In 2019, she moved to the United States as part of an au pair exchange program, a live-in childcare arrangement that connects young adults with host families abroad. She lived first in Maryland and later in Austin, Texas, before relocating to Washington State. While in Texas, she studied children's literature at Austin Community College, during which she developed the manuscript that became her first book, Sometimes It’s Time (Tem Horas que é a Hora). In 2024, she completed a master's degree in positive parenting at Faculdade Brasília.

== Career ==
Scheumann began her professional career in journalism, marketing, and copywriting in Brazil before turning to children's literature. In 2020, while living in the United States, she took part in a children's literature program that led to the manuscript for her first book, Sometimes It’s Time.

In 2022, she launched Arteirinha, initially as a subscription box providing arts and crafts materials for Brazilian children abroad. The project later developed into a bilingual publishing company specializing in Portuguese–English picture books. Under Arteirinha, she has authored four titles: Sometimes It’s Time (2023), The Rope That Ties Us (2023), Good Night, Amazon (2024), and Where Summer Melts Christmas (2024).

In 2025, Arteirinha expanded its catalog with the publication of I Feel, I Learn, I Grow (Eu Sinto, Eu Aprendo, Eu Cresço) by Ana Stone, the company’s first book by another author. The title, like Scheumann’s The Rope That Ties Us, received the Positive Parenting Seal from Escola da Educação Positiva.

Scheumann’s works are published in bilingual format and include notes to caregivers addressing aspects of child development. Her books have been reviewed in outlets including Readers’ Favorite and Feathered Quill.

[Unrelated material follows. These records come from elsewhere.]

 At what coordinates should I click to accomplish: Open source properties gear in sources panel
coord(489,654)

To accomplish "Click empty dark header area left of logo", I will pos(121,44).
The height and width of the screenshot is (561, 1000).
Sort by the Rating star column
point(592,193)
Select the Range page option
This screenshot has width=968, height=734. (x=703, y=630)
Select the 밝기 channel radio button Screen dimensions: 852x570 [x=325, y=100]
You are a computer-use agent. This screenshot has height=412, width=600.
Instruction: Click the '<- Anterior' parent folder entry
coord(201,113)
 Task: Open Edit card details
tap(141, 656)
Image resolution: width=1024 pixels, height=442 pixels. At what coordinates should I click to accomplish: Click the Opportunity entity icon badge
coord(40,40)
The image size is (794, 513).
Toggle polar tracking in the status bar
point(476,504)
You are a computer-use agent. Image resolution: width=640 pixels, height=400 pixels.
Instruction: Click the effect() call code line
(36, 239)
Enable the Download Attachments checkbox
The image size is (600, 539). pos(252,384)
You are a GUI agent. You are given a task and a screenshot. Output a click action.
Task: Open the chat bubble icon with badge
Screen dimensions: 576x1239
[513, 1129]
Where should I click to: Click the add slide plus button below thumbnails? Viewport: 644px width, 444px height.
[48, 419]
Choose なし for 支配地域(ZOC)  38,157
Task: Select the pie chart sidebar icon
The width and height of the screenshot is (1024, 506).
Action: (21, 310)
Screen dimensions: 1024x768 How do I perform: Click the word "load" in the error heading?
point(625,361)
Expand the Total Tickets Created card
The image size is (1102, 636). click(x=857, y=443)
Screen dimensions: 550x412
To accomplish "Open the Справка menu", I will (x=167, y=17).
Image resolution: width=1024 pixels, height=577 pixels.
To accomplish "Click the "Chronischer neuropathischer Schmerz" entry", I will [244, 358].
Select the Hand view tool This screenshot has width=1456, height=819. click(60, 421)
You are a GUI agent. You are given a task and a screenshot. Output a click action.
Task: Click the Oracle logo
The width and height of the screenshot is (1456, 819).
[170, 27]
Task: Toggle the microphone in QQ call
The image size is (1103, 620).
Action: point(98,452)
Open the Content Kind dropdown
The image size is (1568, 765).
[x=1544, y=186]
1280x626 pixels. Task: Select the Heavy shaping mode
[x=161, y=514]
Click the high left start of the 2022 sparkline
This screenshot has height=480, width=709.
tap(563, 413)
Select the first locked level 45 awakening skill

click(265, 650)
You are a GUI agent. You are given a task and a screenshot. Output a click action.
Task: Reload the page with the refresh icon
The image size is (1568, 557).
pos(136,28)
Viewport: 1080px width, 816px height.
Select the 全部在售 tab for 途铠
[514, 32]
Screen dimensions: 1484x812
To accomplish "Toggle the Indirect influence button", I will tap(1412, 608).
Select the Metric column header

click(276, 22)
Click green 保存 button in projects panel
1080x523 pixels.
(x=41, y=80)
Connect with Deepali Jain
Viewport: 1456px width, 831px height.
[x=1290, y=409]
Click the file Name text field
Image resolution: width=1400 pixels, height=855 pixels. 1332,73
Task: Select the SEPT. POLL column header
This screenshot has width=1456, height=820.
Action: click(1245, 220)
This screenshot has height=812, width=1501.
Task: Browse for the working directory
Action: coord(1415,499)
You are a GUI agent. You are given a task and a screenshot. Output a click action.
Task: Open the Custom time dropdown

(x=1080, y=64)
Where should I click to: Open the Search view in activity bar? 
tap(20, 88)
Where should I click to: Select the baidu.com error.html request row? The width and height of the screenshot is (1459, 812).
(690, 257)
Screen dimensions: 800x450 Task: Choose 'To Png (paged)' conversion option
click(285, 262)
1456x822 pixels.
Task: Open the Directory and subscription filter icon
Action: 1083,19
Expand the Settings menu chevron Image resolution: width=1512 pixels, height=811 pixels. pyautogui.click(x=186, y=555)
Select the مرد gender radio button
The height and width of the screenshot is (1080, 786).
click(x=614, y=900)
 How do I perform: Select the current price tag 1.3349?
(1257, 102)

She is a member of the International Academy of Brazilian Literature (Academia Internacional de Literatura Brasileira), and her publishing house is a member of the Brazilian Book Chamber (Câmara Brasileira do Livro).

== Works ==

=== Children's Author ===
- Sometimes It’s Time (2023) — a picture book about change and loss, written during her studies in children’s literature, illustrated by Saramello.
- The Rope That Ties Us (2023) — a story exploring the bond between a mother and child, awarded the Positive Parenting Seal by Escola da Educação Positiva, illustrated by Camila de Liz Nunes.
- Good Night, Amazon (2024) — a bedtime story introducing young readers to animals of the Amazon rainforest, illustrated by Camila de Liz Nunes.
- Where Summer Melts Christmas (2024) — a story about cultural contrasts, following a child who experiences Christmas in Brazil for the first time, illustrated by Gustavo Neres.

=== Publisher/editor/translator ===
- I Feel, I Learn, I Grow (2025) — a picture book that helps children identify and name their emotions while guiding caregivers to support them with empathy; written by Ana Stone and illustrated by Amália Lira.

=== Other publications ===
- Textos Não Escritos: Devaneios de um mente inquieta em fases de ebulição emocional (2020) — collection of poems and thoughts.

== Recognition ==
Scheumann's books have been reviewed by publications including Readers’ Favorite and Feathered Quill. Her book The Rope That Ties Us was awarded the Positive Parenting Seal by Escola da Educação Positiva. In 2025, Arteirinha’s publication I Feel, I Learn, I Grow by Ana Stone also received the Positive Parenting Seal and was reviewed by Readers’ Favorite. She is a member of the International Academy of Brazilian Literature (Academia Internacional de Literatura Brasileira). Her publishing house, Arteirinha, is a member of the Brazilian Book Chamber (Câmara Brasileira do Livro).

== Personal life ==
Scheumann lives in a small town in Washington State, United States, with her husband.